REQUIREMENT.
Take the entries below and print only the lines from the one with "Image resolution: width=2155, height=1736." through the one with "Долгое озеро (263, 1501)", exactly as they stand, both ends included.

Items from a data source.
•••
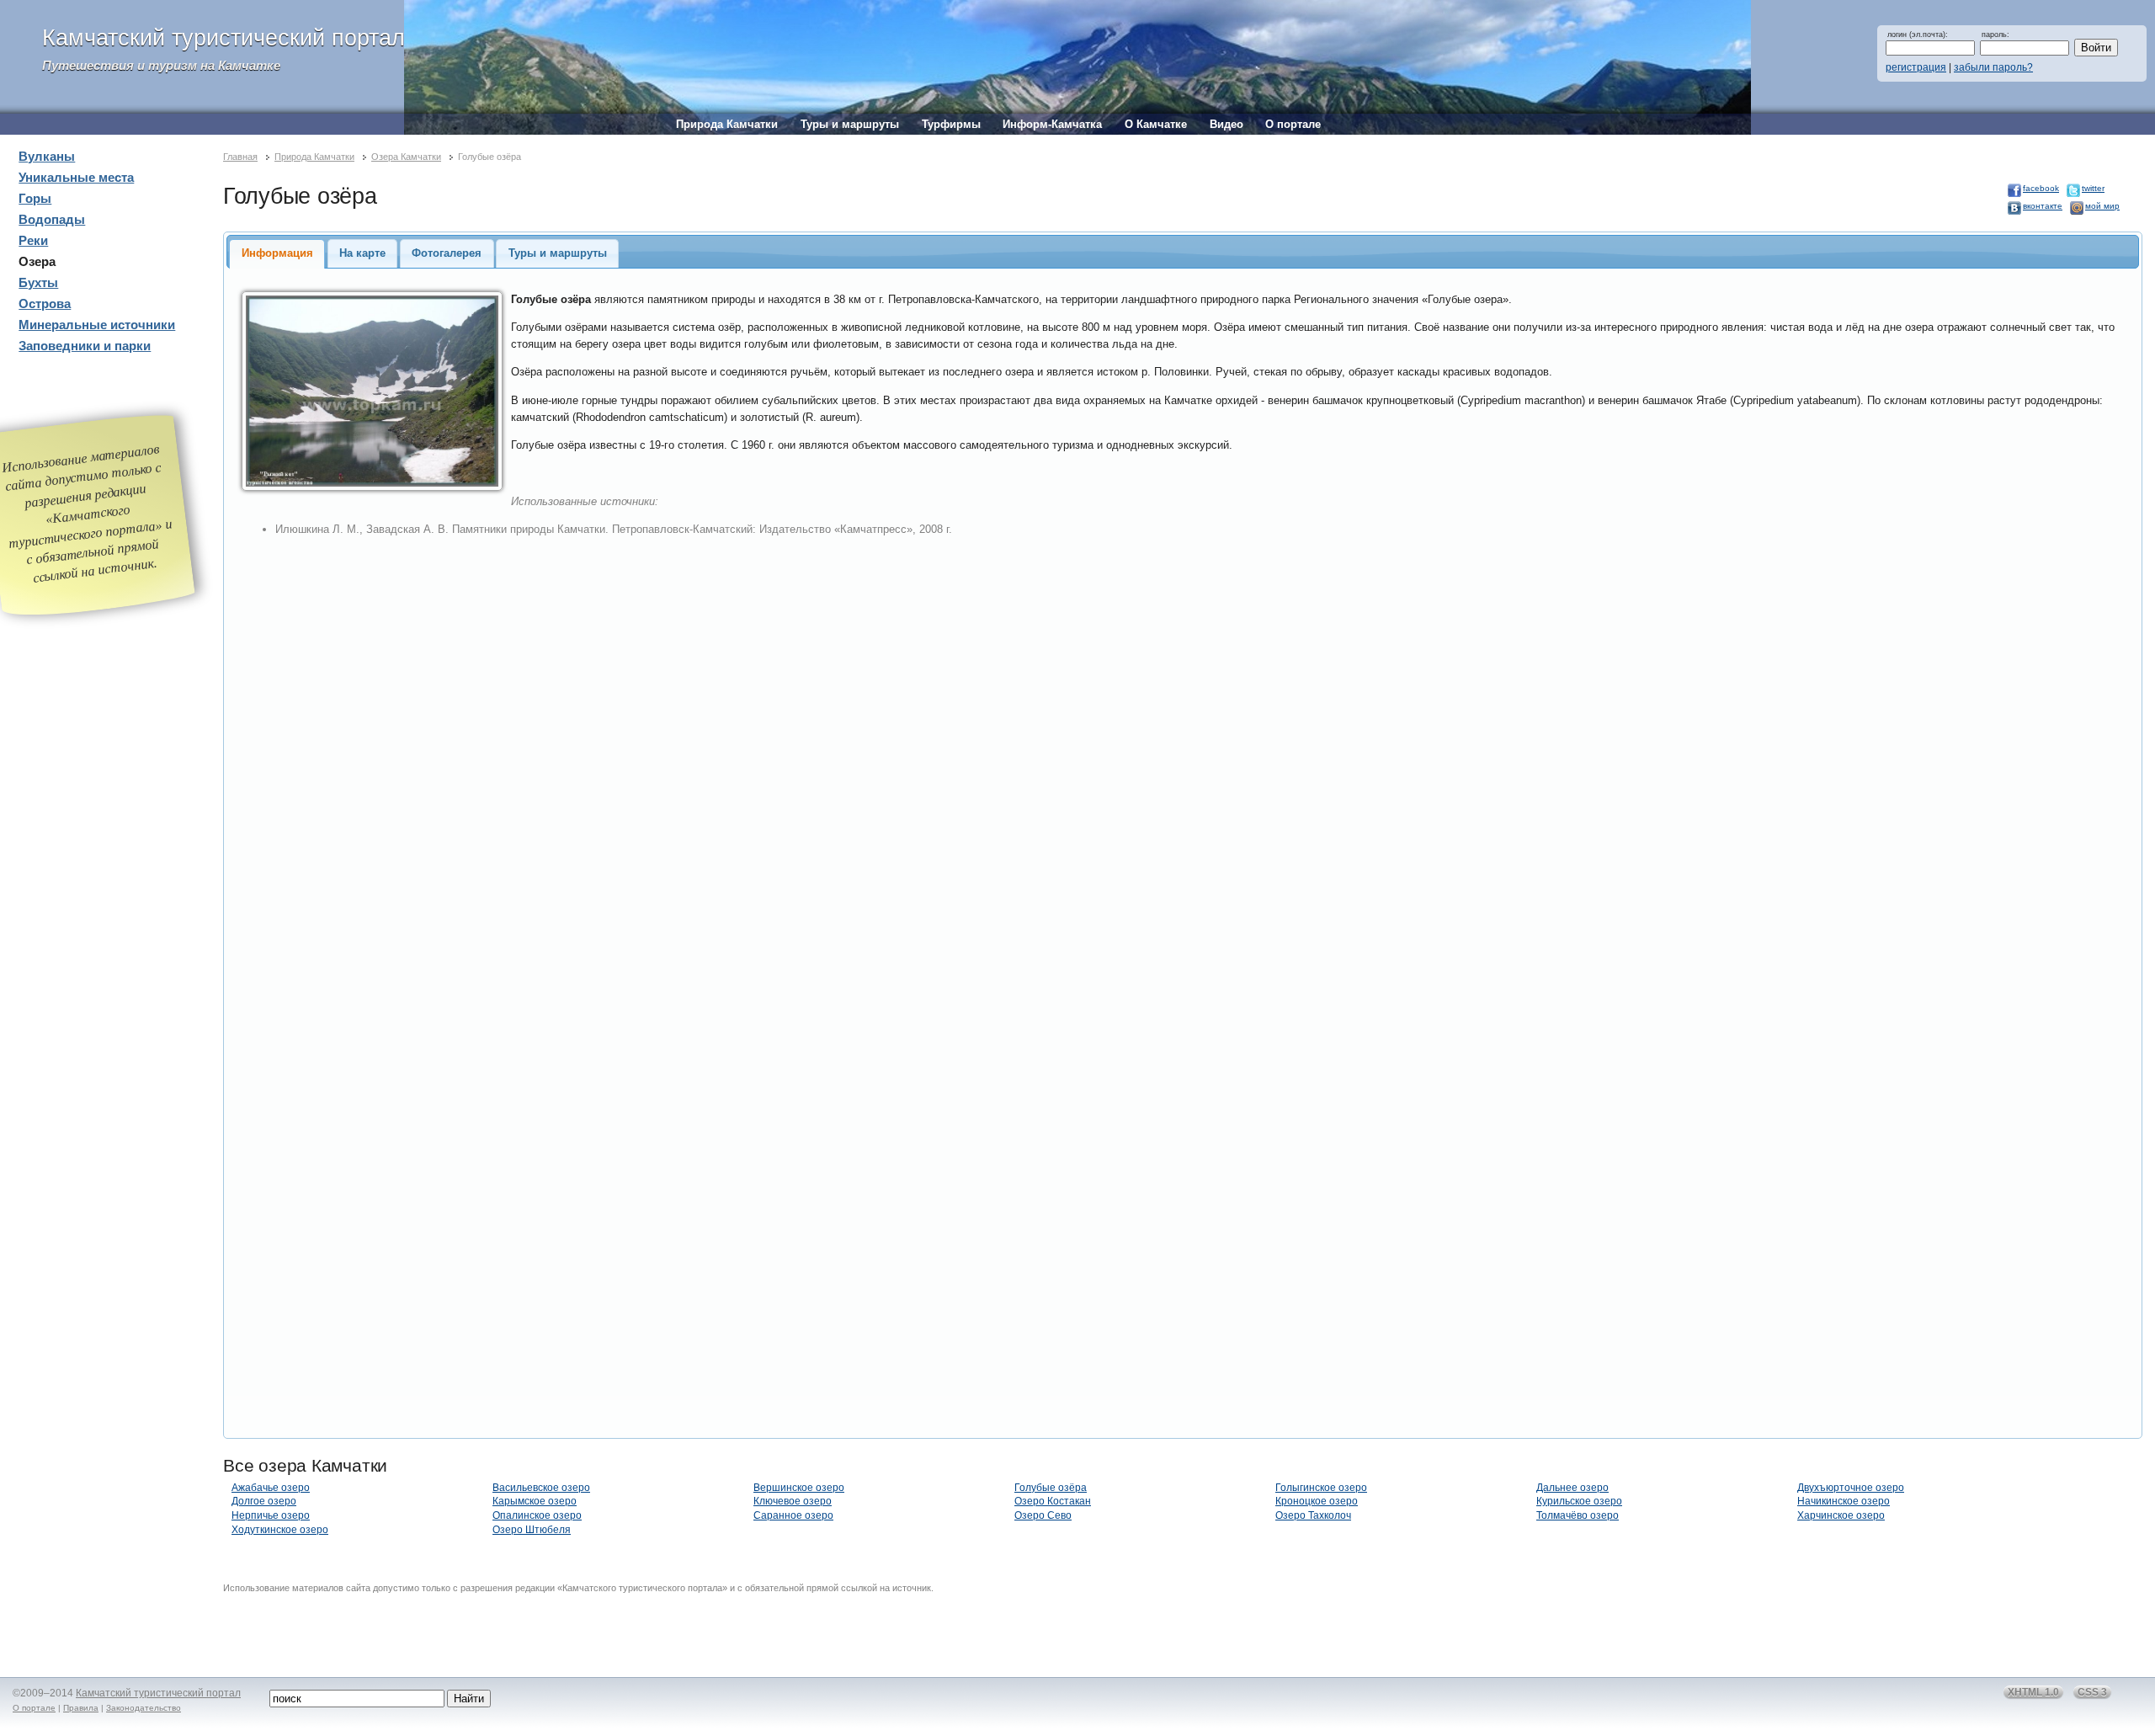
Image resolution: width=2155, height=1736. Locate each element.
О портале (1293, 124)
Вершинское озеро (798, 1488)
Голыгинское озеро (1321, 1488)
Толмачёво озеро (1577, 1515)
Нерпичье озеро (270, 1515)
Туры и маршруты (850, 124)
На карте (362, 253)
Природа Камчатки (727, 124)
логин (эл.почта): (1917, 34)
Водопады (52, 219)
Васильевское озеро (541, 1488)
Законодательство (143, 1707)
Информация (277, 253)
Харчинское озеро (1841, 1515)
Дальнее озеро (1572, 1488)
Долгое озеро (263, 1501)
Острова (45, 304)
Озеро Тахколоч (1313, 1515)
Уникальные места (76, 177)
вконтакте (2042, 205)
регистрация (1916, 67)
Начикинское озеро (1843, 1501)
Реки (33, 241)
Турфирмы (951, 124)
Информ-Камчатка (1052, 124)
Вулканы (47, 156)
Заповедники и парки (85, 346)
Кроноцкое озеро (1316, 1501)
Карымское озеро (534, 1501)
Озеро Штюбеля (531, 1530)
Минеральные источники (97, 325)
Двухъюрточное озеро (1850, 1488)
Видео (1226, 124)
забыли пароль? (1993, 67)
•••
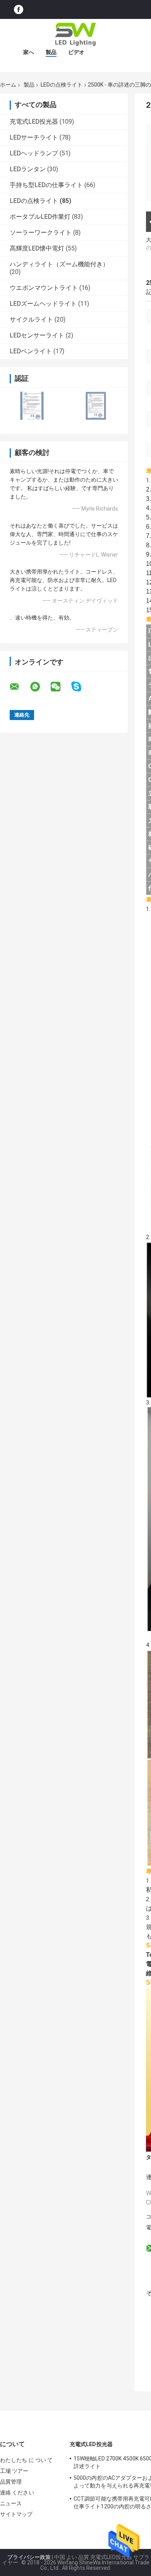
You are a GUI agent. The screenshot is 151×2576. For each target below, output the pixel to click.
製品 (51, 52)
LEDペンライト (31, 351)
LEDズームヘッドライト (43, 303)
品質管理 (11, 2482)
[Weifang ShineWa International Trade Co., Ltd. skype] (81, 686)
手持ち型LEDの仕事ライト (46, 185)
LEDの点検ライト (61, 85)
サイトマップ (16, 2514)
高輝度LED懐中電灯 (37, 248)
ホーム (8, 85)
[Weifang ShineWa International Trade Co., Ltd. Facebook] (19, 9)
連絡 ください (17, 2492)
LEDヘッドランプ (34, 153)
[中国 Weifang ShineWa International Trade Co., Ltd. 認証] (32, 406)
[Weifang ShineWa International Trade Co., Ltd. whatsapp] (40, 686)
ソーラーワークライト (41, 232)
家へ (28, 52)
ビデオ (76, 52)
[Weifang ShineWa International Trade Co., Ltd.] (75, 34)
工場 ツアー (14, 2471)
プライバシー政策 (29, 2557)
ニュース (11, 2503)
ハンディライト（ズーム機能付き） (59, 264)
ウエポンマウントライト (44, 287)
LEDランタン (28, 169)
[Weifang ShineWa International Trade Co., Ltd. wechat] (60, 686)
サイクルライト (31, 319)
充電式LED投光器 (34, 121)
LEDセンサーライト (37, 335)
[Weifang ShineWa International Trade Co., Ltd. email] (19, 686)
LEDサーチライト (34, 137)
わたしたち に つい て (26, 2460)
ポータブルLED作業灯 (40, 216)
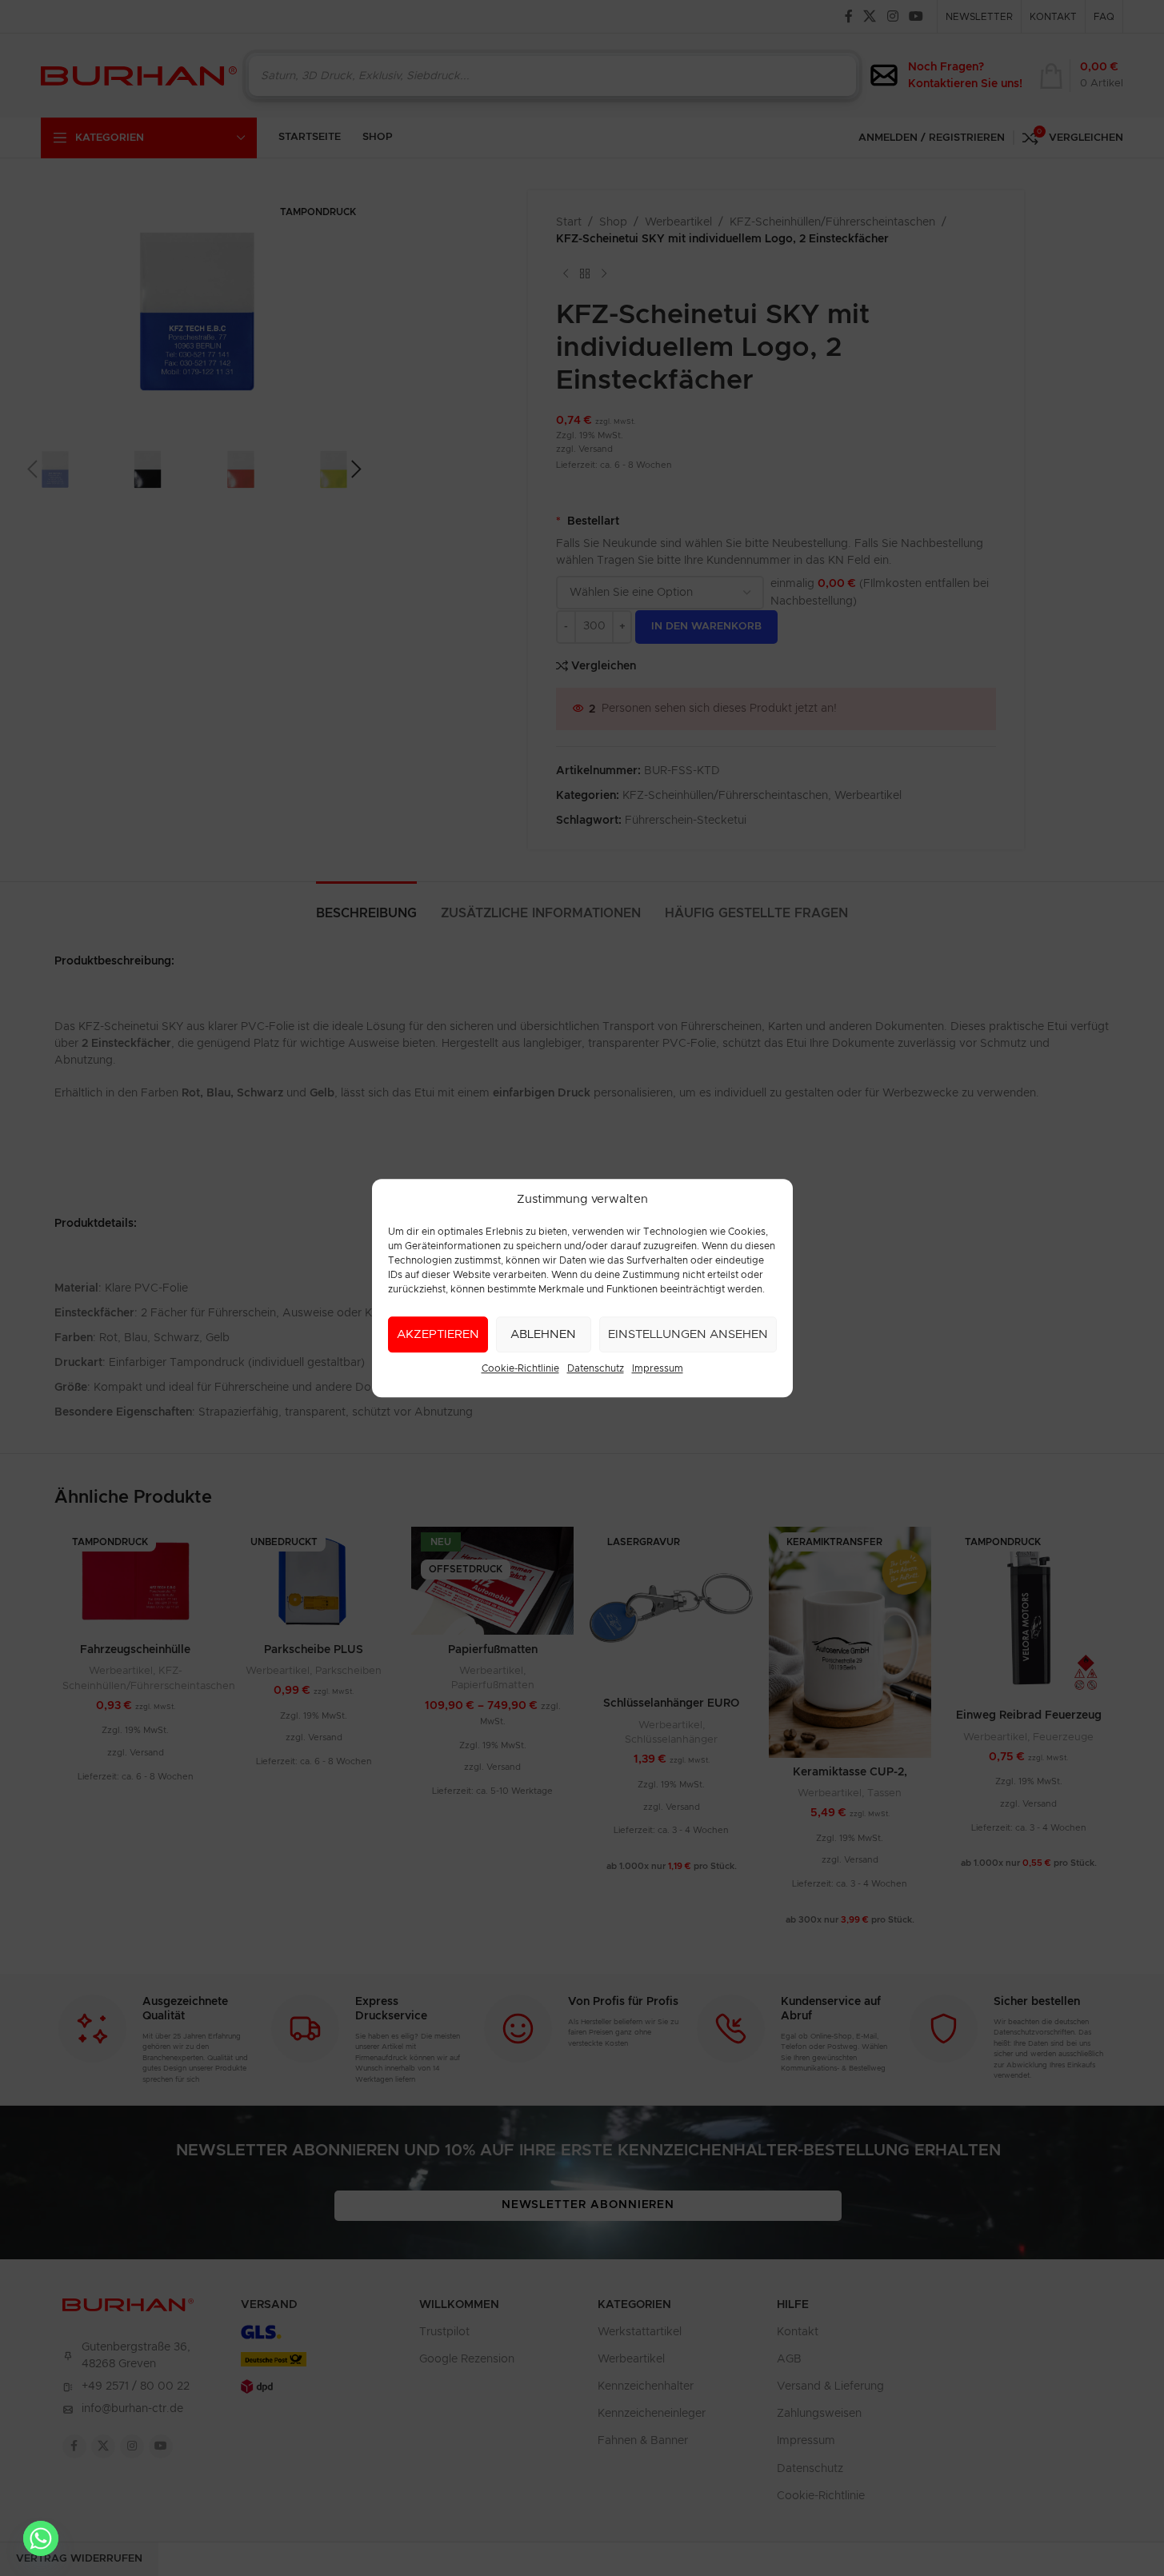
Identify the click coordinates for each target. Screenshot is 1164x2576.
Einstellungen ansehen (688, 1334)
•••
EXERCISE SOLUTION.
Image resolution: width=2155, height=1736. Locate each element.
О портале (1293, 124)
Вершинское озеро (798, 1488)
Голыгинское озеро (1321, 1488)
Толмачёво озеро (1577, 1515)
Нерпичье озеро (270, 1515)
Туры и маршруты (850, 124)
На карте (362, 253)
Природа Камчатки (727, 124)
логин (эл.почта): (1917, 34)
Водопады (52, 219)
Васильевское озеро (541, 1488)
Законодательство (143, 1707)
Информация (277, 253)
Харчинское озеро (1841, 1515)
Дальнее озеро (1572, 1488)
Долгое озеро (263, 1501)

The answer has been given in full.